> RECORDS FOR PROCESSING:
= = = = = = =

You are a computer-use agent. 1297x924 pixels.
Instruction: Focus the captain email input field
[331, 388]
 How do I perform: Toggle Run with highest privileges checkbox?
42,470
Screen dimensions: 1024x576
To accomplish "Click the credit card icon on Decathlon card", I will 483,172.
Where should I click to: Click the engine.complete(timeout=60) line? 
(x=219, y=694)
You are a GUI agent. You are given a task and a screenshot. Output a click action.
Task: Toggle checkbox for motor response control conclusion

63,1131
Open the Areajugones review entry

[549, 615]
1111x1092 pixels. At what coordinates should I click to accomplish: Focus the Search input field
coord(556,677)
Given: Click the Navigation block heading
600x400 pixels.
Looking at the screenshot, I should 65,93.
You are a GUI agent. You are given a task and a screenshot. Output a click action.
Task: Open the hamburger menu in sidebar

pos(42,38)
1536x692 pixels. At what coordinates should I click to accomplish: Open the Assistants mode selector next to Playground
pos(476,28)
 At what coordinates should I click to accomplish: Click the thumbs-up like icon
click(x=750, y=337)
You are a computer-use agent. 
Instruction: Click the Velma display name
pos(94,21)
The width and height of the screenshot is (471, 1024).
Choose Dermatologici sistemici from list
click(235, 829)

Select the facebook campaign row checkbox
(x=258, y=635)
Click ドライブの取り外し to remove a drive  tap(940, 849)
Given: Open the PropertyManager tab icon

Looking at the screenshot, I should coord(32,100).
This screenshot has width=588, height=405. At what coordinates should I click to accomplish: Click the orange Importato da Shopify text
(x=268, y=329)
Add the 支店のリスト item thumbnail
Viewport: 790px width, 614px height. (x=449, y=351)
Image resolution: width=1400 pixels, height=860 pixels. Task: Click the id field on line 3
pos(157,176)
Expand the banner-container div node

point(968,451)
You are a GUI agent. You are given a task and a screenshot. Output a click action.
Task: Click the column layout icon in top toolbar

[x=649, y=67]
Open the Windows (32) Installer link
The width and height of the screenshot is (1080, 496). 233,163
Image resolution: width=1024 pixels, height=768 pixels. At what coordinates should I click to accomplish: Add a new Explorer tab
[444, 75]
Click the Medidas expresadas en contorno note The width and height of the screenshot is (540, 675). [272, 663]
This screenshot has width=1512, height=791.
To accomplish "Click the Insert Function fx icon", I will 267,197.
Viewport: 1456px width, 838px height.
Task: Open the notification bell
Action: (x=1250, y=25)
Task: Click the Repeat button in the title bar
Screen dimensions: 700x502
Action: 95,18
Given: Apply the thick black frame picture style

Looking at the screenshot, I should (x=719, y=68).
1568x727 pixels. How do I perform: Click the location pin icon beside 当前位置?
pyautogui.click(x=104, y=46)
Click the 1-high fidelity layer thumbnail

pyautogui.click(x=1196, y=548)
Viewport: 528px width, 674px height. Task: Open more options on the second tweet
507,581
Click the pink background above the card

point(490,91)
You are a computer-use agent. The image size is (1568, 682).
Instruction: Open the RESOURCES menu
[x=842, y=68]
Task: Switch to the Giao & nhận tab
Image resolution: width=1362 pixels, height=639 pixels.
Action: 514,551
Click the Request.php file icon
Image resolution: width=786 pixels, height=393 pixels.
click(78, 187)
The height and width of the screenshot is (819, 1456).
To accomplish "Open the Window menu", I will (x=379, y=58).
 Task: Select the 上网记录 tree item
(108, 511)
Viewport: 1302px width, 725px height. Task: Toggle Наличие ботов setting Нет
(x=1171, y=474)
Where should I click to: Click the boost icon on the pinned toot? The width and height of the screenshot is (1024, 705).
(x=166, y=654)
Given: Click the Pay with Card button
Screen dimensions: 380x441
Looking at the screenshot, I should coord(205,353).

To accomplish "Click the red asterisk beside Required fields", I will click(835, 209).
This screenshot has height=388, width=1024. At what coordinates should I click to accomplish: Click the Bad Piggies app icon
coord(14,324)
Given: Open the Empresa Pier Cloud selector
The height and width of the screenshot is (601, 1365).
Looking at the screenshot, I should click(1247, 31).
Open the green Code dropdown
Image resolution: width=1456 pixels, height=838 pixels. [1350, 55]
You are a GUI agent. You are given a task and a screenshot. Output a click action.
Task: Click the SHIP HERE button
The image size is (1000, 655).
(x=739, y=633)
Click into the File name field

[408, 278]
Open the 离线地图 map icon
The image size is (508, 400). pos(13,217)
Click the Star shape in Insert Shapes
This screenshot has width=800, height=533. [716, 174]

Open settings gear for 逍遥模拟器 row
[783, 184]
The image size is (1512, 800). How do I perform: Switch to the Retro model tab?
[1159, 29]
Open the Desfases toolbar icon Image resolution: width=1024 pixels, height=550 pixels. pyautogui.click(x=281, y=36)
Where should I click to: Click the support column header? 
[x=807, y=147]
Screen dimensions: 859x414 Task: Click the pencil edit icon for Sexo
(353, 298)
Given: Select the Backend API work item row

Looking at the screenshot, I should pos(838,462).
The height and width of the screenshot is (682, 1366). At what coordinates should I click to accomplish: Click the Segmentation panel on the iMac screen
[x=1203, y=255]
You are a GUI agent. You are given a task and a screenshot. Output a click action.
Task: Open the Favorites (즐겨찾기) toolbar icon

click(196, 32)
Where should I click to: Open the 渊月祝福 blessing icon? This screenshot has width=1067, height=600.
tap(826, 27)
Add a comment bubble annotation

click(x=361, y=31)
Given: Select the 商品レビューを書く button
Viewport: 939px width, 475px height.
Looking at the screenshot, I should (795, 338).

= = = = = = =

> HOW TO COMPLETE THIS TASK:
Take every line in the preceding listing that contains "button" and copy it.

> ANSWER BELOW:
Task: Click the Repeat button in the title bar
Given: Click the Pay with Card button
Task: Click the SHIP HERE button
Given: Select the 商品レビューを書く button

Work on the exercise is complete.